I created a small test dataframe. I want to fill a new column var3 with values. If in the corresponding row var2 = A, the number of A-values from column var2 should be specified. If the corresponding row var2 = B, the number of B values from column var2 is to be specified.
I imagine something like this:
var1 <- c(1,2,3,4,5)
var2 <- c("A","B","B","B","A")
df <- data.frame(var1,var2)
df$var3 <- 0
N_var3 <- df[.N, by = df$var2]
for (i in 1:nrow(df)) {
if (df$var2 == "A") {
df$var3[i] <- N_var3[1]
} else {
df$var3[i] <-N_var3[2]
}
}
the result should be:
df$var3 <- c(2,3,3,3,2)
is there another way without having to use a loop?
Thanks in advance!
CodePudding user response:
I think this could be a general approach regardless of the number of variables in your var2
column:
library(dplyr)
df %>%
rowwise() %>%
mutate(var3 = sum(.$var2 == var2))
# A tibble: 5 x 3
# Rowwise:
var1 var2 var3
<dbl> <chr> <int>
1 1 A 2
2 2 B 3
3 3 B 3
4 4 B 3
5 5 A 2
CodePudding user response:
df %>% add_count(var2)
is the easiest way.
I have to make another modification.
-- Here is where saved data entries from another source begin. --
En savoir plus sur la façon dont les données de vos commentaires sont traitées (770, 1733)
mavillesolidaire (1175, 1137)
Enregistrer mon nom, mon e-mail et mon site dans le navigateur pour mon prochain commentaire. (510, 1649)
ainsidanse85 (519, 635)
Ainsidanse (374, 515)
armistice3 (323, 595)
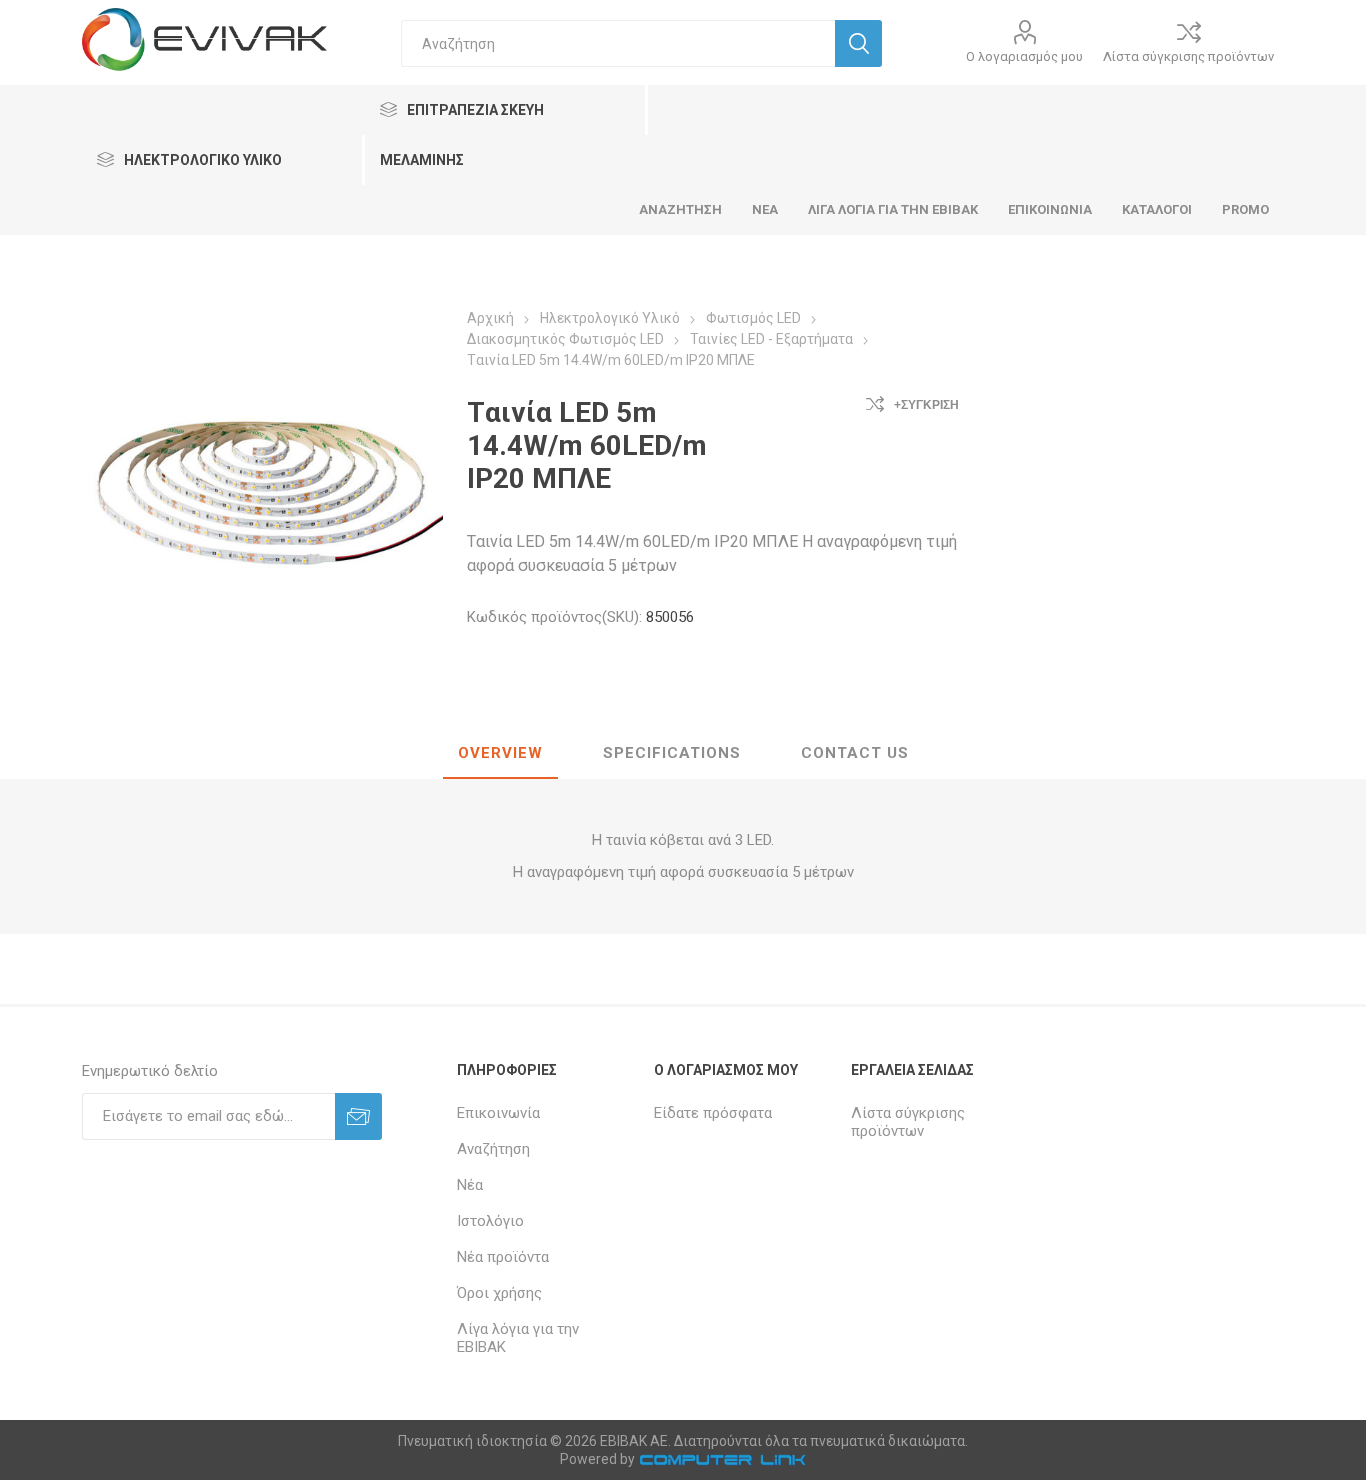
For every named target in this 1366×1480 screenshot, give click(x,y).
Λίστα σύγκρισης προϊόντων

I want to plot the df later and distinguish by color between two categories, which I add to the df with var4
var4 <- c("blue", "red", "red", "blue","blue")
If I now create a diagram, of course, no differences between "blue" and "red" show up, since these categories are not taken into account. Can I somehow include this modification?